**Problem requirements**. Find each line below that contains the word "Select" with the same capitalization, and copy every such line in full.

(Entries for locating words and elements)
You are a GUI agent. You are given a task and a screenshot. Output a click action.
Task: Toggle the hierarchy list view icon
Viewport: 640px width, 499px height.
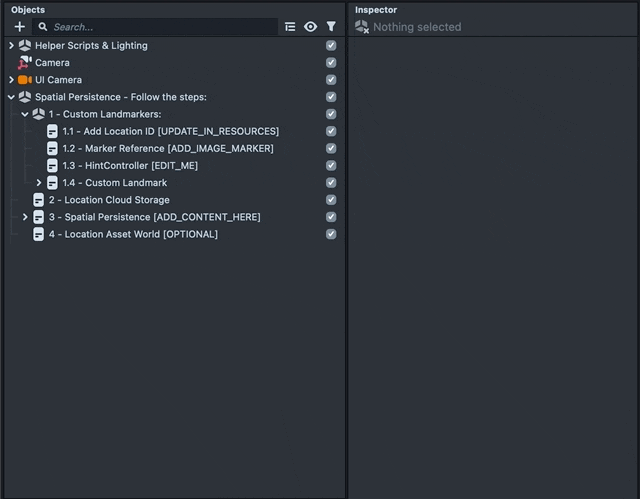pos(290,27)
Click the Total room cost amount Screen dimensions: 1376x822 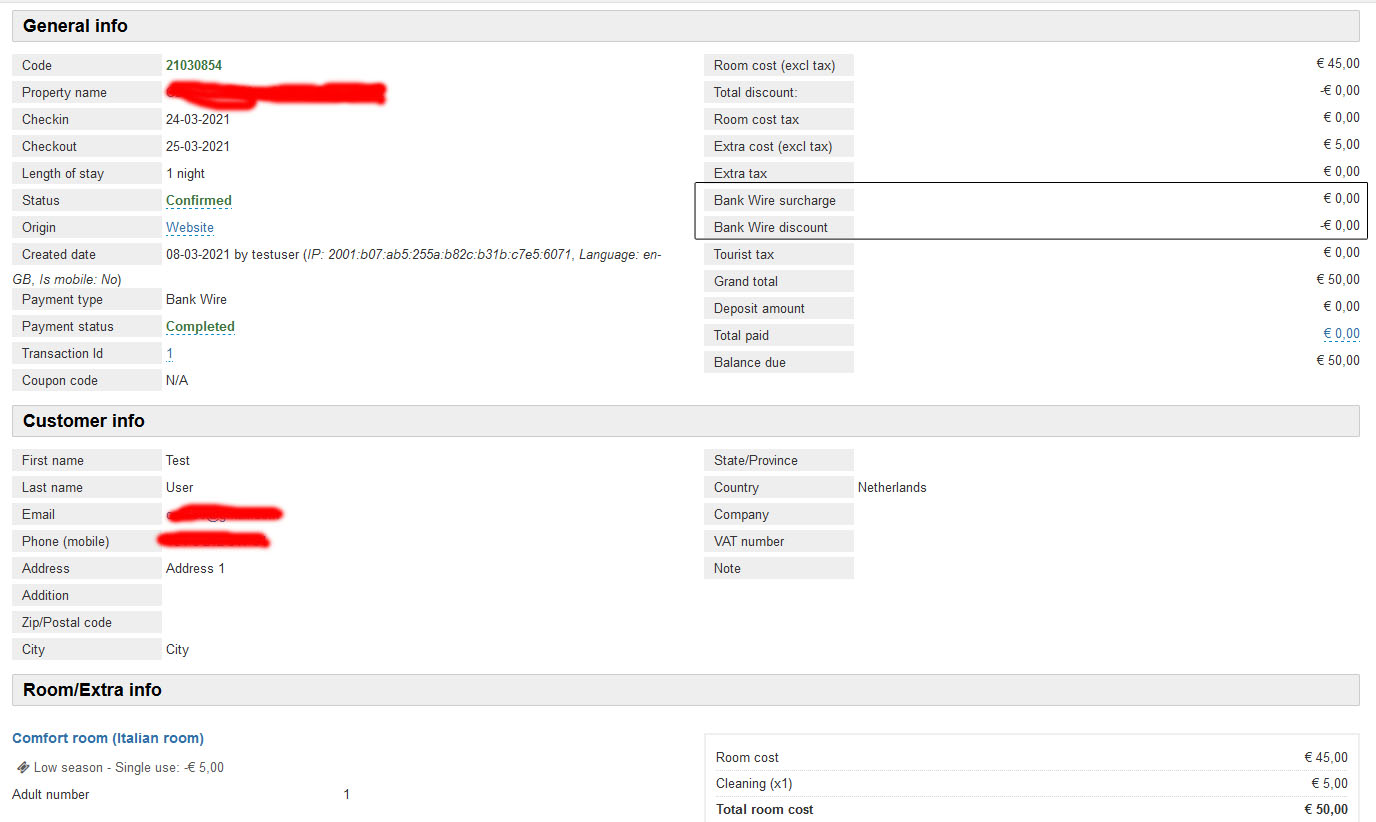tap(1325, 809)
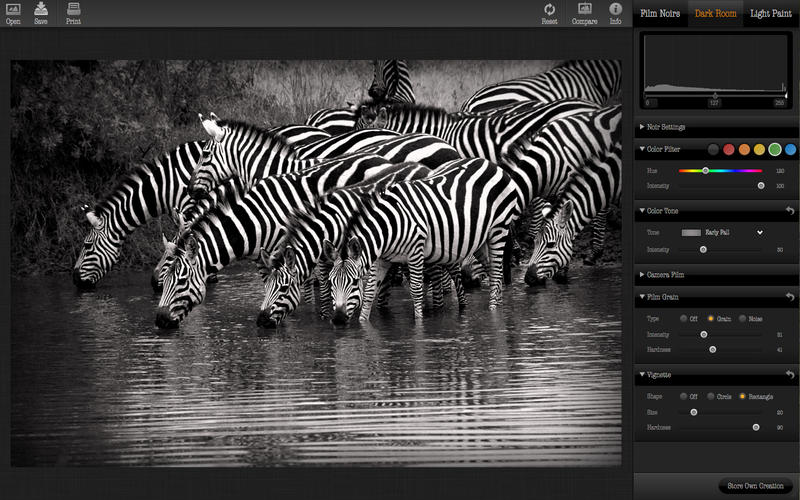Click the Compare icon to view the original
This screenshot has height=500, width=800.
[584, 10]
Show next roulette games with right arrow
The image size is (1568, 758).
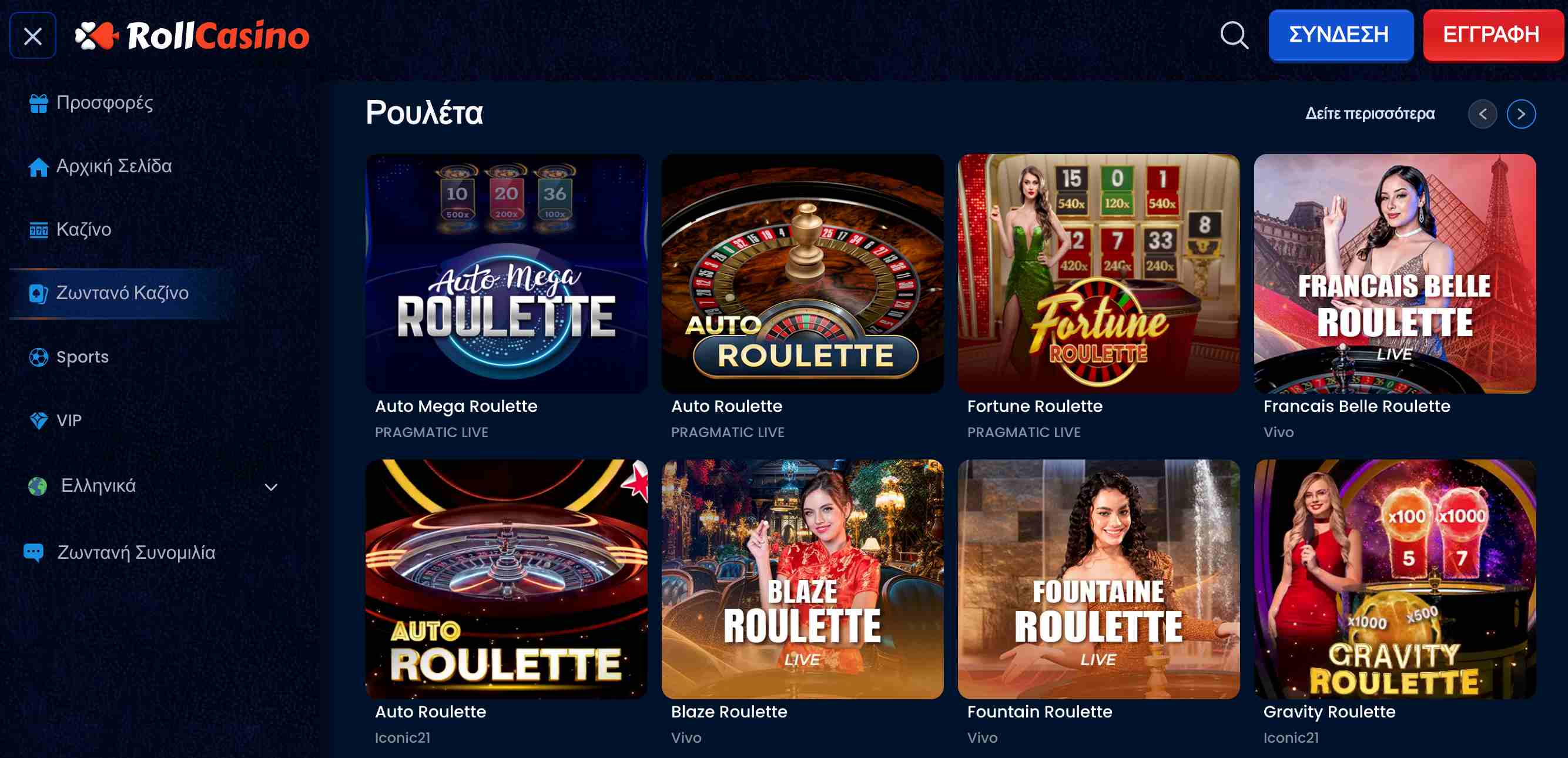pos(1521,114)
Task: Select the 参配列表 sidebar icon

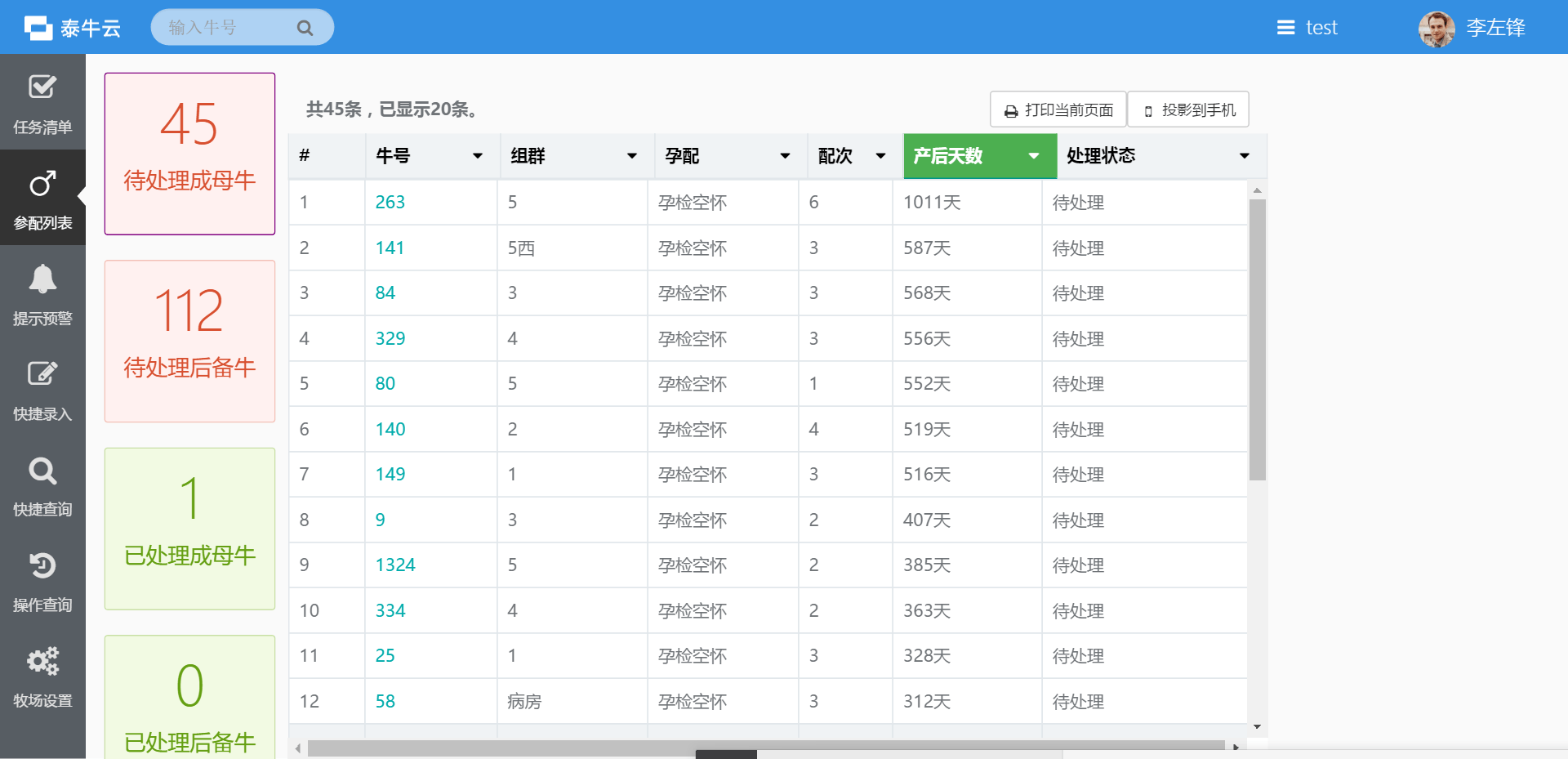Action: [x=42, y=185]
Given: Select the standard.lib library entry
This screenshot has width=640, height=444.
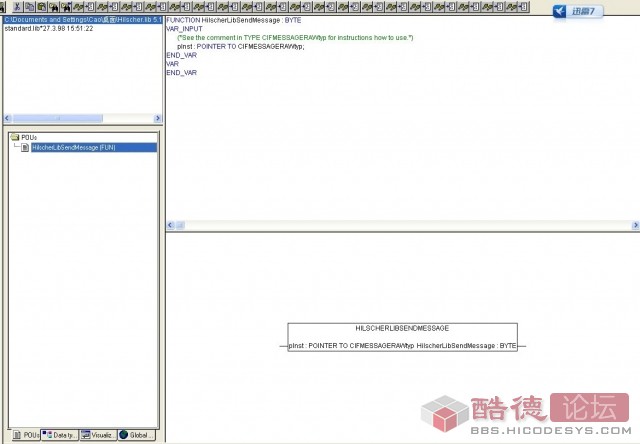Looking at the screenshot, I should (x=48, y=29).
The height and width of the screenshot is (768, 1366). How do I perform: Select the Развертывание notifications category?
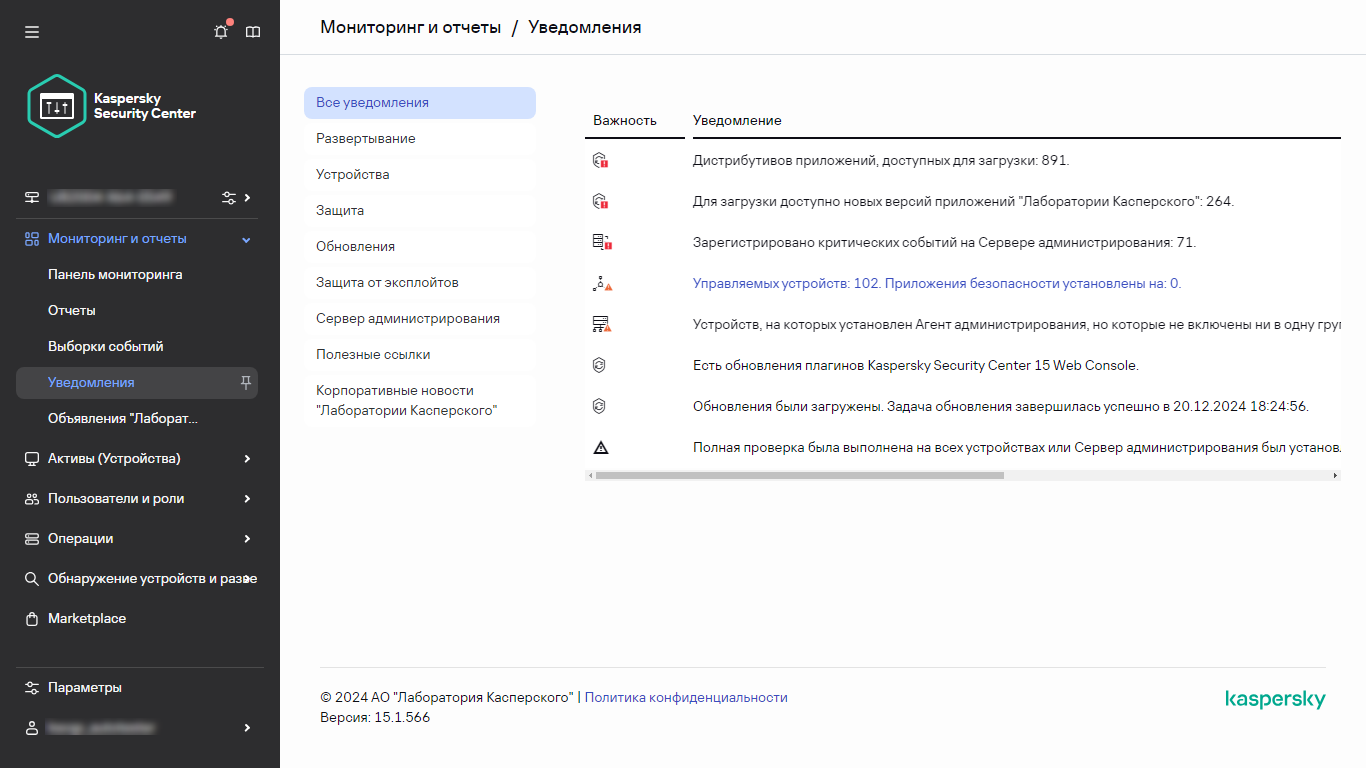click(x=364, y=138)
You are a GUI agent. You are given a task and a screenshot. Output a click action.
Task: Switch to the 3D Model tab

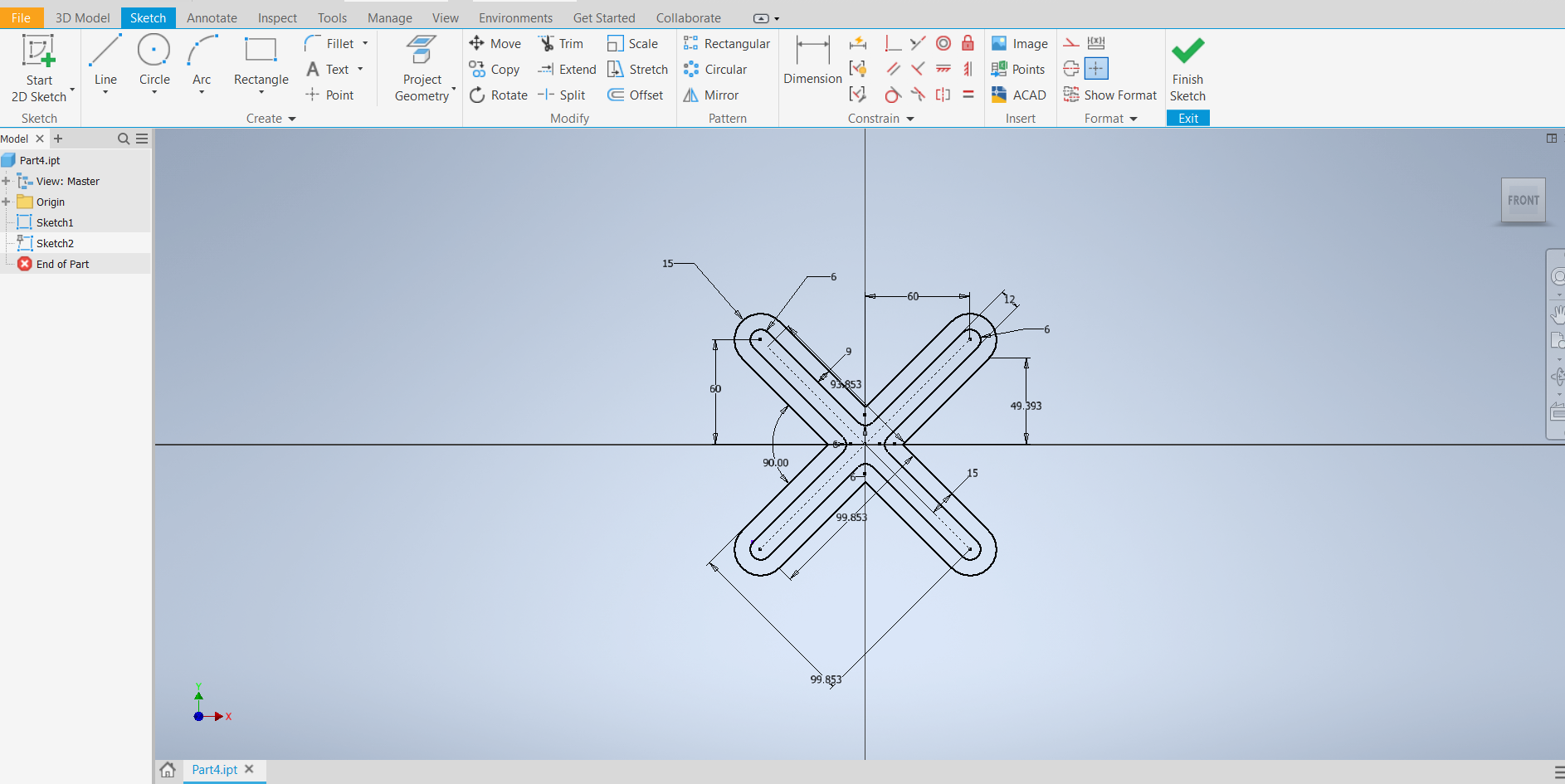[82, 17]
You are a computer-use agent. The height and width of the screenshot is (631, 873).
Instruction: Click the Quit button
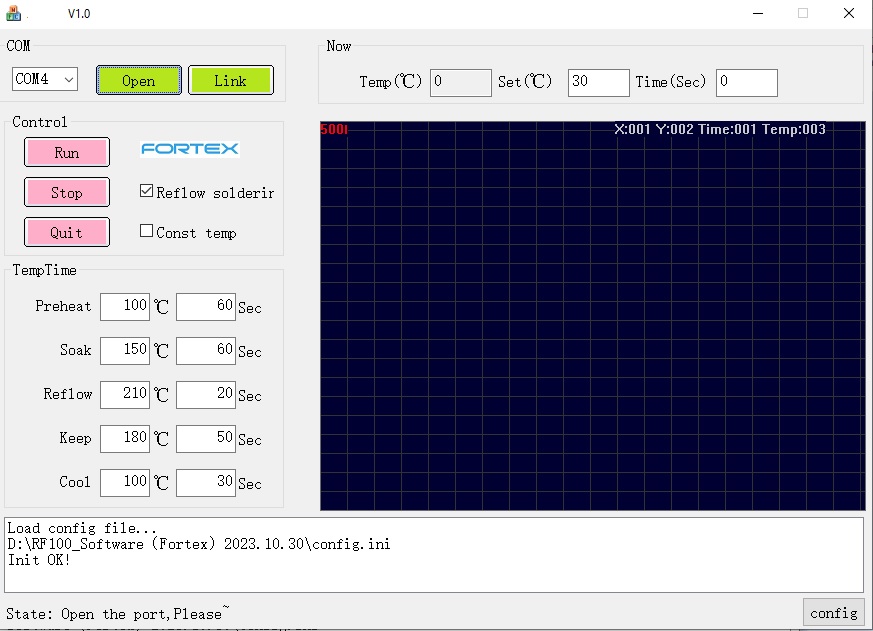[66, 232]
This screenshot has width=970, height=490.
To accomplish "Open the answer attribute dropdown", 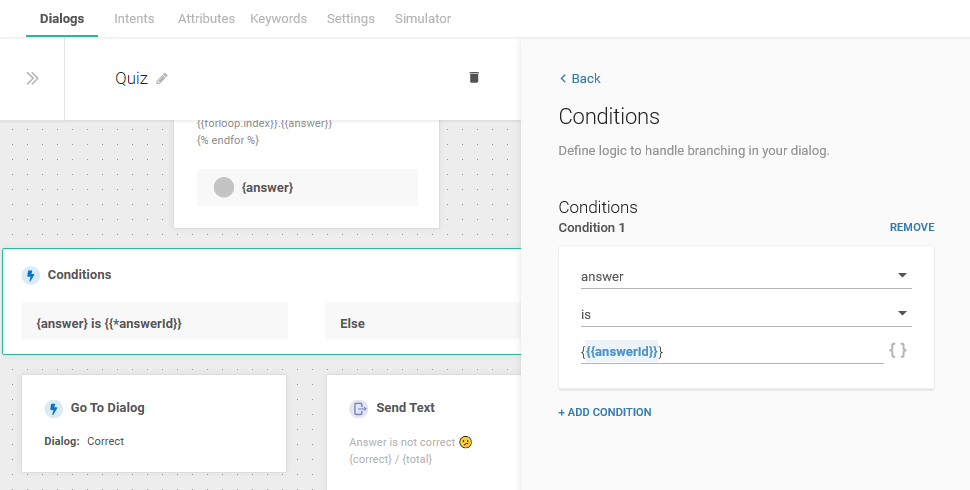I will pyautogui.click(x=745, y=276).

**Exercise answer**.
Task: Select the 参配列表 sidebar icon
Given: Select the standard.lib library entry
The height and width of the screenshot is (768, 1366). How do I perform: Select the Развертывание notifications category?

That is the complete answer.